June 10, 2010
For the first time, astronomers have been able to directly follow the motion of an exoplanet as it moves from one side of its host star to the other. The planet has the smallest orbit so far of all directly imaged exoplanets, lying almost as close to its parent star as Saturn is to the Sun. Scientists believe that it may have formed in a similar way to the giant planets in the solar system. Because the star is so young, this discovery proves that gas giant planets can form within disks in only a few million years, a short time in cosmic terms.
Only 12 million years old, or less than three-thousandths of the age of the Sun, Beta Pictoris is 75 percent more massive than our parent star. It is located about 60 light-years away toward the constellation Pictor the Painter, and it is one of the best-known examples of a star surrounded by a dusty debris disk. Earlier observations showed a warp of the disk, a secondary inclined disk, and comets falling onto the star. "Those were indirect, but telltale signs that strongly suggested the presence of a massive planet, and our new observations now definitively prove this," said Anne-Marie Lagrange from Laboratoire d'AstrOphysique de Grenoble (LAOG), France. "Because the star is so young, our results prove that giant planets can form in disks in time spans as short as a few million years."
Recent observations have shown that disks around young stars disperse within a few million years, and that giant planet formation must occur faster than previously thought. Beta Pictoris is now clear proof that this is possible.
The team used the NAOS-CONICA instrument (NACO) mounted on one of the 8.2-meter Unit Telescopes of the European Southern Observatory's (ESO) Very Large Telescope (VLT) to study the immediate surroundings of Beta Pictoris in 2003, 2008, and 2009. In 2003, a faint source inside the disk was seen, but it was not possible to exclude the remote possibility that it was a background star. In new images taken in 2008 and spring 2009, the source had disappeared. The most recent observations taken during autumn 2009 revealed the object on the other side of the disk after a period of hiding either behind or in front of the star (in which case it is hidden in the glare of the star). This confirmed that the source was an exoplanet and that it was orbiting its host star. It also provided insights into the size of its orbit around the star.
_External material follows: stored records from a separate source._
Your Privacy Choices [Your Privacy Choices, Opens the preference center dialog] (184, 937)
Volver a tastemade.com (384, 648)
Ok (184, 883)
Images are available for approximately 10 exoplanets, and the planet around Beta Pictoris — designated "Beta Pictoris b" — has the smallest orbit known so far. It is located at a distance between 8 and 15 times the Earth-Sun separation — or 8 to 15 astronomical units — which is about the distance of Saturn from the Sun. "The short period of the planet will allow us to record the full orbit within maybe 15 to 20 years, and further studies of Beta Pictoris b will provide invaluable insights into the physics and chemistry of a young giant planet's atmosphere," said Mickaël Bonnefoy from LAOG.
The planet has a mass of about 9 Jupiter masses and the right mass and location to explain the observed warp in the inner parts of the disk. This discovery therefore bears some similarity to the prediction of the existence of Neptune by astronomers Adams and Le Verrier in the 19th century, based on observations of the orbit of Uranus.
"Together with the planets found around the young, massive stars Fomalhaut and HR8799, the existence of Beta Pictoris b suggests that super-Jupiters could be frequent byproducts of planet formation around more massive stars," said Gaël Chauvin from LAOG.
Such planets disturb the disks around their stars, creating structures that should be readily observable with the Atacama Large Millimeter/submillimeter Array (ALMA), the revolutionary telescope being built by ESO together with international partners.
A few other planetary candidates have been imaged, but they are all located farther from their host star than Beta Pictoris b. If located in the solar system, they all would lie close to or beyond the orbit of the farthest planet, Neptune. The formation processes of these distant planets are likely to be quite different from those in our solar system and in Beta Pictoris.
"The recent direct images of exoplanets — many made by the VLT — illustrate the diversity of planetary systems," said Lagrange. "Among those, Beta Pictoris b is the most promising case of a planet that could have formed in the same way as the giant planets in our solar system."